On one side: Prof. Andrew Boulton, of the University of Manchester — co-founder of the Malvern Diabetic Foot Meeting (which just celebrated its 40th anniversary this month, with Andrew chairing for the final time), past president of the EASD and the IDF, mentor to an entire generation of clinicians who care about the diabetic foot, and — for me personally — the person whose voice I still hear in my head every time I am about to say something stupid in a manuscript. Anyone who has read this blog for any length of time knows what Andrew means to me. The fact that we got to co-chair the first-ever limb preservation session at CODHy China together is something I will not forget.
On the other side: Prof. Wuquan Deng, of Chongqing University Central Hospital. Wuquan is a force. He directs the Chongqing Diabetic Foot Medical Research Centre, serves as Vice President of his hospital and Vice Dean of the Chongqing Emergency Medical Centre, holds a Senior Research Fellowship at King’s College London, founded the International Flow and Toe Research Team (iFORT), and is currently leading a Delphi-based international expert consensus on external phytotherapy for diabetic foot ulcer healing that has pulled together 21 experts from 11 countries. He is, in every meaningful sense, one of the world-class limb-preservation leaders of the next generation. And — at the risk of embarrassing him — he is also one of the mentees of whom I am most proud.

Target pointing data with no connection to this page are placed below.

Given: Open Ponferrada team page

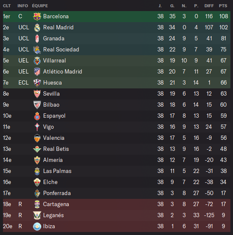Looking at the screenshot, I should click(57, 193).
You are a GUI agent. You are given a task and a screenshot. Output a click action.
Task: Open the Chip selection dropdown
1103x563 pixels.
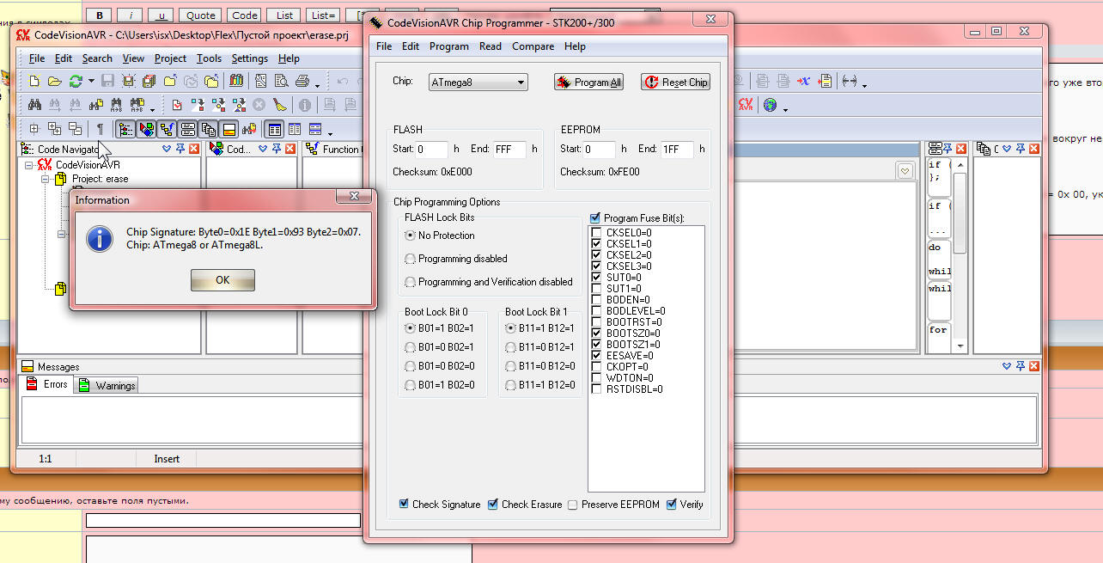click(521, 83)
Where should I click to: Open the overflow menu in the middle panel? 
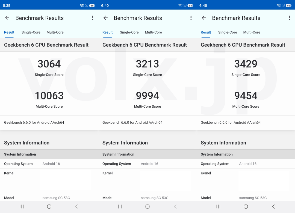(x=191, y=18)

Between us, in age and in stage, sits about half a century of work on this problem. To get to co-chair a session in a country where Wuquan is the host and Andrew is the elder statesman, and to look across at both of them and realize that the lineage actually holds — that is not a feeling you get often. It is the feeling that this work is going to outlast all of us, which is the only reason any of it matters.

What This Session Says About Where the Field Is Going
The Chinese diabetic foot community has matured astonishingly quickly. The questions from the floor were not introductory. They were about WIfI stage 3 and 4 decision pathways, about the timing of revascularization relative to wound bed preparation, about how to build a true multidisciplinary toe-and-flow clinic inside a Chinese tertiary hospital structure. These are the same questions being asked in Manchester, in Los Angeles, in Singapore, in São Paulo. The vocabulary is converging.

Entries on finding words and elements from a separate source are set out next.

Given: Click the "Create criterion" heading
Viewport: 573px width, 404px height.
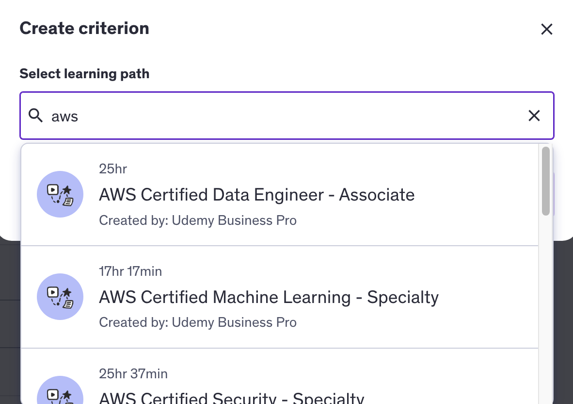Looking at the screenshot, I should click(x=84, y=28).
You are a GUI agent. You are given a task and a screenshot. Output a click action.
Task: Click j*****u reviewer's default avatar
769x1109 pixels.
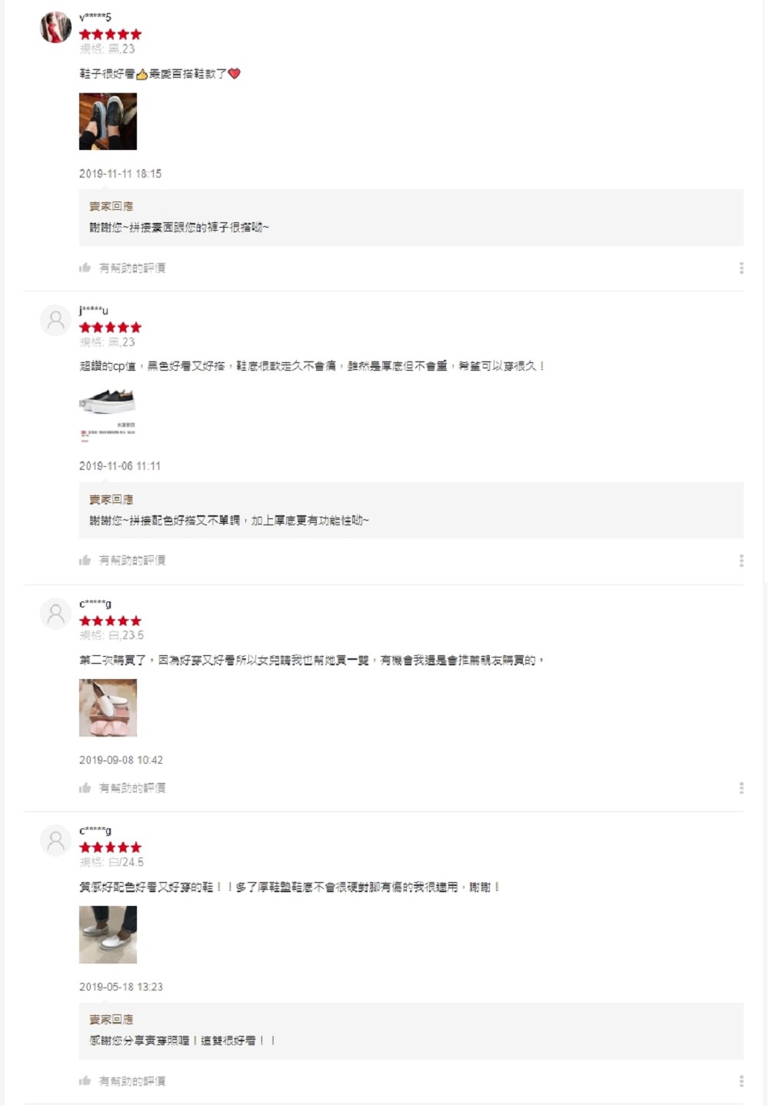pos(55,321)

The team approach is genuinely portable. One of the consistent themes across this entire China trip — from Shijiazhuang earlier in the week through Shanghai today and on to Guangzhou later this week — is that the team approach to limb preservation does not require a particular healthcare system, a particular reimbursement structure, or a particular national culture. It requires the right people sitting in the same room, agreeing on a shared classification, and committing to a shared patient. That is reproducible anywhere.

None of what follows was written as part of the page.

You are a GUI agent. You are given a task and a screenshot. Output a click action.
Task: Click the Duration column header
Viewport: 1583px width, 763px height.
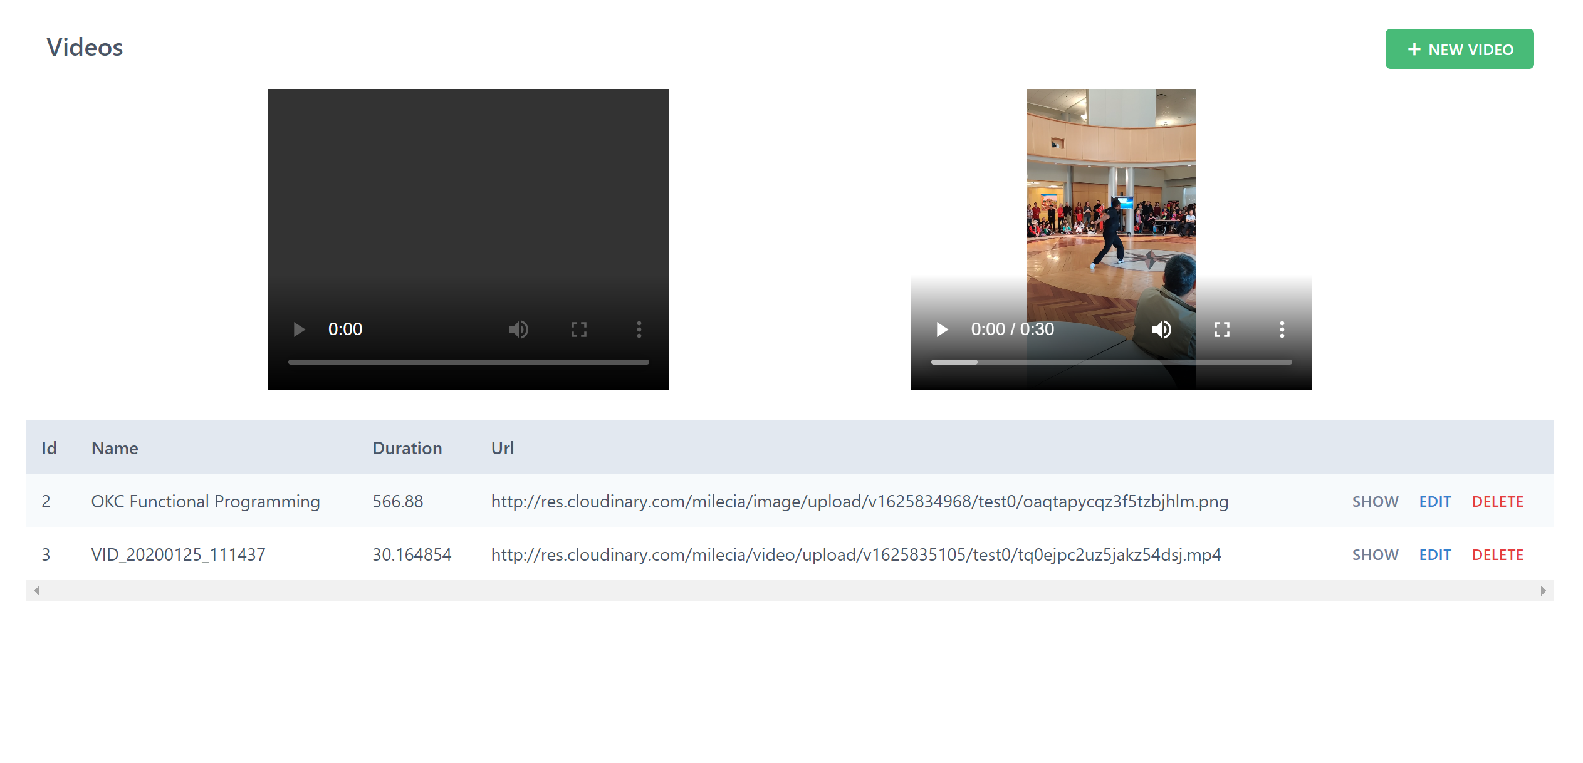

CODHy now has a foot. Having a dedicated diabetic foot and limb preservation session inside a major cardiometabolic congress is exactly the architecture our patients need. People living with diabetes do not get to neatly separate their cardiovascular care, their metabolic care, and their foot care into different rooms — and neither should we. My deepest thanks to Itamar Raz, Ronen Rahamim, and Zinnia Zhu and the CODHy Secretariat for making space for this. I hope it becomes a permanent fixture.
Thanks
To Andrew, for showing up — again, after 40 years of showing up — and for setting the tone of the session with characteristic grace and wit. To Wuquan, for the hospitality and for the high standard he holds his hospital, his city, and his country to. To the Chinese co-chairs and speakers who made the session sing. To Prof. Zhangrong Xu, Yurui Lai, and the CR Double-Crane Pharmaceutical team for the broader scaffolding of this trip. And to my much better half Tania, who somehow makes a 13-day, five-city China program feel like a vacation.
Onward to Xi’an for a couple of cultural days, and then to Guangzhou and the SUNYIXIAN Forum at Sun Yat-sen.
This is what putting weird ideas together with wonderful people looks like — across decades, across oceans, across generations.